Goal of the exercise ->
Copy out every line of these entries verbatim.

Entries on where targets appear:
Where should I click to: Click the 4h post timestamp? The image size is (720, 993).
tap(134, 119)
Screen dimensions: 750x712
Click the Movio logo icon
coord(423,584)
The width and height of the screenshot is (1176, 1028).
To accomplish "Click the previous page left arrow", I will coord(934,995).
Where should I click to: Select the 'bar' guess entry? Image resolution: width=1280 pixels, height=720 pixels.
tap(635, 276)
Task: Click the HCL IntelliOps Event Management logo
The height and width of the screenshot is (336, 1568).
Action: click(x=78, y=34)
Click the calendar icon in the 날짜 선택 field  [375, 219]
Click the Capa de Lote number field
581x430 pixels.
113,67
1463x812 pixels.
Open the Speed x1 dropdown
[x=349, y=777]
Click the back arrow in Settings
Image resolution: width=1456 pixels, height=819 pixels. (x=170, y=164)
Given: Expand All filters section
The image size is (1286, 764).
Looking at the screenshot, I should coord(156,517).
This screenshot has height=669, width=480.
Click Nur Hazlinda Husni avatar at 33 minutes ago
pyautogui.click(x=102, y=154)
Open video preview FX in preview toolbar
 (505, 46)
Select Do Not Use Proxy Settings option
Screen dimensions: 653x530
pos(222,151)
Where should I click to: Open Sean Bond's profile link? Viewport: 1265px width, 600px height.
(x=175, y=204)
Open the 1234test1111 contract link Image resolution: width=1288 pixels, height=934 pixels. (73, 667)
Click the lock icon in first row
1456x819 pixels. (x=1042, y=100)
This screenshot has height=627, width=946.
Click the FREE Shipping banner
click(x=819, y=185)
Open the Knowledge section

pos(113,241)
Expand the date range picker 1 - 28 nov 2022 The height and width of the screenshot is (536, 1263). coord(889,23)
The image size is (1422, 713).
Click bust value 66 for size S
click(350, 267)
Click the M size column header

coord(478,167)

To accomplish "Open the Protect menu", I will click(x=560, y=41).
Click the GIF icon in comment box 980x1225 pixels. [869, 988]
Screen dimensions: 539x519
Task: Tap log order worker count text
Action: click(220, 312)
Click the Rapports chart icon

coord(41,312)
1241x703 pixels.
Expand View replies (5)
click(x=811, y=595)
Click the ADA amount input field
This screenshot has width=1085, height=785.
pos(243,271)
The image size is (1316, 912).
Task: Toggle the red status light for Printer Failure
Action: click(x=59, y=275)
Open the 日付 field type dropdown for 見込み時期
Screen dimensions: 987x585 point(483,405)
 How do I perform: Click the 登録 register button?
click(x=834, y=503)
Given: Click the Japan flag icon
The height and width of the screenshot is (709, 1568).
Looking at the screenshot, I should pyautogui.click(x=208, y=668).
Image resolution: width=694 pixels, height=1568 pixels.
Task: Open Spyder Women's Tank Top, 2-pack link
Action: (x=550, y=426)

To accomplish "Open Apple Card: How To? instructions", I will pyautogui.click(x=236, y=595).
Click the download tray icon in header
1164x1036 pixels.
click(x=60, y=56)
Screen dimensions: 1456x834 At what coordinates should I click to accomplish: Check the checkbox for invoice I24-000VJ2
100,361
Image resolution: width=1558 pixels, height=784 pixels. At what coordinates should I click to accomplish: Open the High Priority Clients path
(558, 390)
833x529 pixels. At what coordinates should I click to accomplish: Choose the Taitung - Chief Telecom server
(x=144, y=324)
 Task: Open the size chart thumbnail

Task answer ->
Where should I click to: Click the 4h post timestamp? The image size is (720, 993).
tap(134, 119)
Screen dimensions: 750x712
Click the Movio logo icon
coord(423,584)
The width and height of the screenshot is (1176, 1028).
To accomplish "Click the previous page left arrow", I will coord(934,995).
Where should I click to: Select the 'bar' guess entry? Image resolution: width=1280 pixels, height=720 pixels.
tap(635, 276)
Task: Click the HCL IntelliOps Event Management logo
The height and width of the screenshot is (336, 1568).
Action: click(x=78, y=34)
Click the calendar icon in the 날짜 선택 field  [375, 219]
Click the Capa de Lote number field
581x430 pixels.
113,67
1463x812 pixels.
Open the Speed x1 dropdown
[x=349, y=777]
Click the back arrow in Settings
Image resolution: width=1456 pixels, height=819 pixels. (x=170, y=164)
Given: Expand All filters section
The image size is (1286, 764).
Looking at the screenshot, I should coord(156,517).
This screenshot has height=669, width=480.
Click Nur Hazlinda Husni avatar at 33 minutes ago
pyautogui.click(x=102, y=154)
Open video preview FX in preview toolbar
 (505, 46)
Select Do Not Use Proxy Settings option
Screen dimensions: 653x530
pos(222,151)
Where should I click to: Open Sean Bond's profile link? Viewport: 1265px width, 600px height.
(x=175, y=204)
Open the 1234test1111 contract link Image resolution: width=1288 pixels, height=934 pixels. (73, 667)
Click the lock icon in first row
1456x819 pixels. (x=1042, y=100)
This screenshot has height=627, width=946.
Click the FREE Shipping banner
click(x=819, y=185)
Open the Knowledge section

pos(113,241)
Expand the date range picker 1 - 28 nov 2022 The height and width of the screenshot is (536, 1263). coord(889,23)
The image size is (1422, 713).
Click bust value 66 for size S
click(350, 267)
Click the M size column header

coord(478,167)

To accomplish "Open the Protect menu", I will click(x=560, y=41).
Click the GIF icon in comment box 980x1225 pixels. [869, 988]
Screen dimensions: 539x519
Task: Tap log order worker count text
Action: click(220, 312)
Click the Rapports chart icon

coord(41,312)
1241x703 pixels.
Expand View replies (5)
click(x=811, y=595)
Click the ADA amount input field
This screenshot has width=1085, height=785.
pos(243,271)
The image size is (1316, 912).
Task: Toggle the red status light for Printer Failure
Action: click(x=59, y=275)
Open the 日付 field type dropdown for 見込み時期
Screen dimensions: 987x585 point(483,405)
 How do I perform: Click the 登録 register button?
click(x=834, y=503)
Given: Click the Japan flag icon
The height and width of the screenshot is (709, 1568).
Looking at the screenshot, I should pyautogui.click(x=208, y=668).
Image resolution: width=694 pixels, height=1568 pixels.
Task: Open Spyder Women's Tank Top, 2-pack link
Action: (x=550, y=426)

To accomplish "Open Apple Card: How To? instructions", I will pyautogui.click(x=236, y=595).
Click the download tray icon in header
1164x1036 pixels.
click(x=60, y=56)
Screen dimensions: 1456x834 At what coordinates should I click to accomplish: Check the checkbox for invoice I24-000VJ2
100,361
Image resolution: width=1558 pixels, height=784 pixels. At what coordinates should I click to accomplish: Open the High Priority Clients path
(558, 390)
833x529 pixels. At what coordinates should I click to accomplish: Choose the Taitung - Chief Telecom server
(x=144, y=324)
 Task: Open the size chart thumbnail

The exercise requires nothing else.